La curiosidad nos impulsó a levantar la tapa de la masera, esperando encontrar algún tesoro oculto o como insinuó Roberto al mismísimo Conde Drácula.
¡Ñiiiii! gimió al levantar la tapa. Ante esta queja la soltamos vivamente dejándola caer con un golpe seco.
–¿Has visto algo?
–No ¿y tú?
–Tampoco
¿Qué íbamos a ver dentro de un cajón vacío? Volvimos al ataque y comprobamos que efectivamente el Conde seguía en Transilvania. Fijamos entonces nuestra vista en el horno, pero su interior quedaba tan oscuro que no permitía distinguir nada. Los restos de un periódico amarillento, varios años atrasado, nos proporcionó la solución: formamos un rollo con el papel y le prendimos fuego -ambos éramos fumadores precoces- al introducir la llama dentro se iluminó toda la bóveda de ladrillos refractarios, admirablemente alineados, formando una semiesfera perfecta, sin fisuras.
Toda la casa y sus complementos la había construido nuestro abuelo con la ayuda de sus hijos mayores, el padre de Roberto entre ellos. Era de admirar que sin planos ni arquitecto y tan solo por su oficio hubieran hecho una obra tan perfecta, como se podía apreciar en todos sus detalles, como aquel horno para cocer pan que estábamos contemplando.
Mientras recordábamos al abuelo con nuestros comentarios se fue extinguiendo poco a poco la llama del papel que habíamos echado al interior del horno. En ese momento, cuando solo humeaba un pequeño rescoldo, notamos como unas manos acariciaban nuestras caras.
Lanzamos un grito y caímos de culo sobre el suelo de tierra pisada.
–¿Qué ha sido eso? X 2.
Seguíamos en Galicia, lo más fácil era achacárselo al espíritu de nuestro abuelo, pero ya a punto de acabar el bachiller no podíamos conformarnos sin buscar una explicación racional. Al elevar la vista esperando que la inspiración bajara del cielo, descubrimos la explicación científica: de las vigas del techo colgaban multitud de murciélagos, de lo que deducimos que alguno más dormilón, en busca de oscuridad más densa, dormía en el antiguo horno; más por el humo que por la tenue luz de la llama, había, había huido entre nuestras cabezas, acariciando nuestras caras con sus alas viscosas.

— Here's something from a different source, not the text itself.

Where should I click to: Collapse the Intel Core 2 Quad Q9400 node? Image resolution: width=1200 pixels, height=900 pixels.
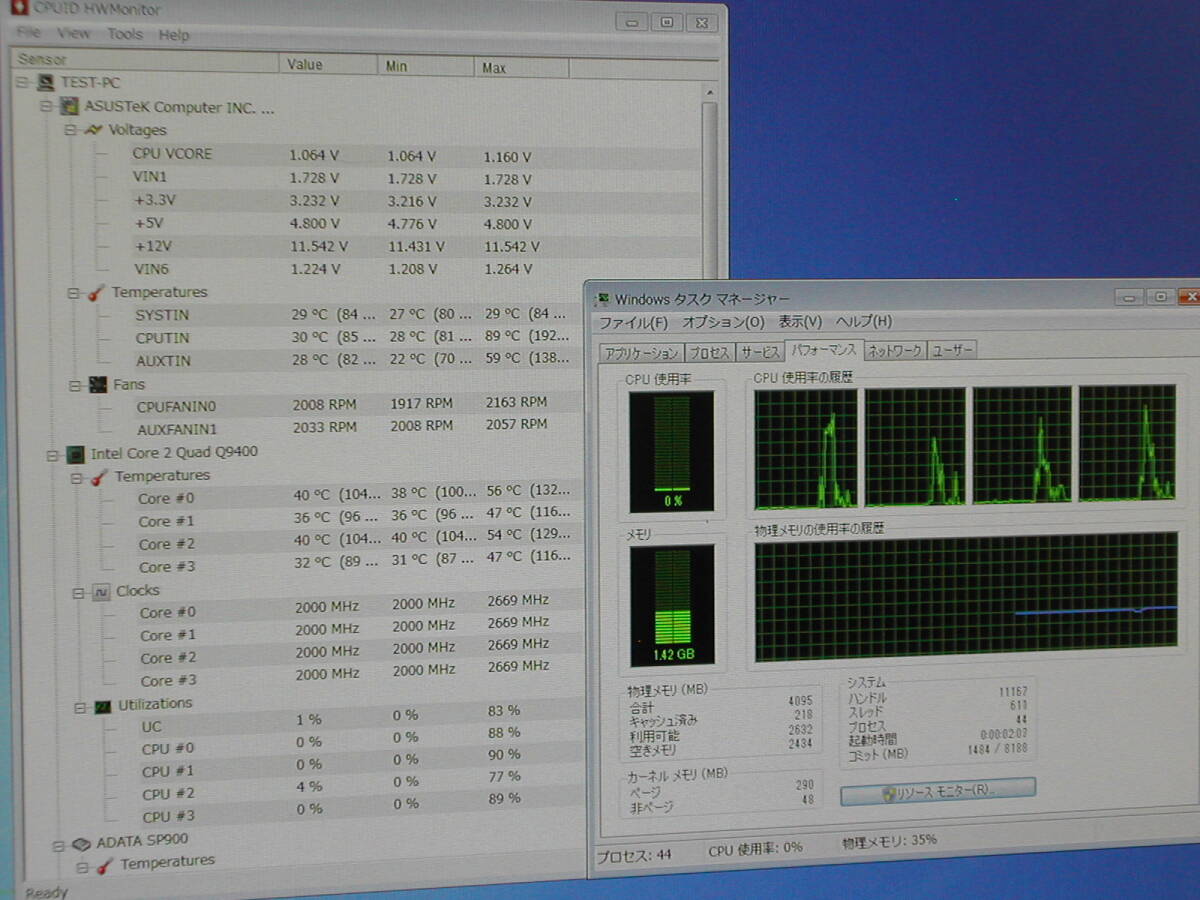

Ya repuestos del susto, aunque no del todo convencidos, volvimos a mirar como llovía, sin dejar de vigilar por el rabillo del ojo nuestras espaldas.

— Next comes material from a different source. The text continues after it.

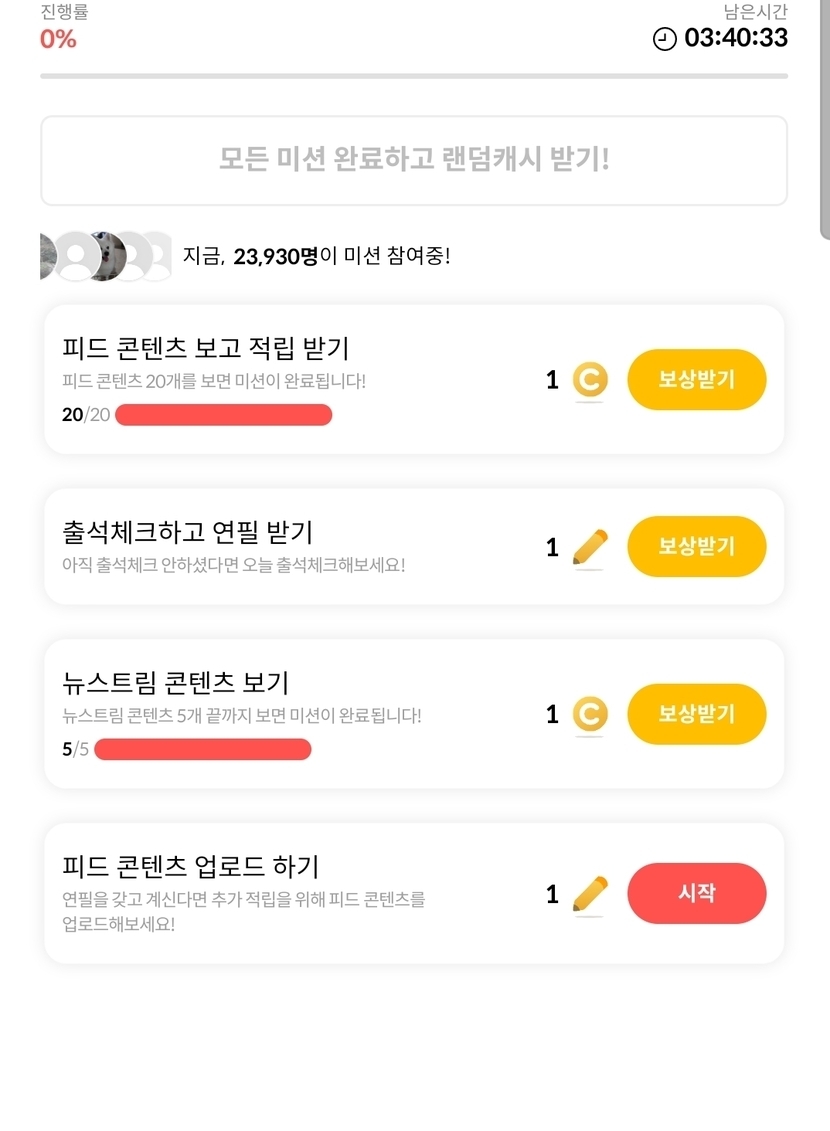The image size is (830, 1131).
Task: Click pencil icon on 피드 콘텐츠 업로드 mission
Action: tap(590, 893)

Entonces vimos aparecer por el camino de San Andrés de Teixido una hilera de luces temblorosas, como de cirios encendidos que bajaba en procesión por la montaña hacia la casa. No esperamos a comprobar no era la «Santa Compaña» nuestros propios pies nos golpeaban el culo mientras corríamos sin descanso ni mirar atrás y haciendo caso omiso a las voces de los árboles que mecidos por el viento nos llamaban por nuestro nombre:
–Rooo-beeer-too…
–Aaaann-tooo-niooo…
(Los nombres de los personajes protagonistas son imaginarios. Todo lo demás, no).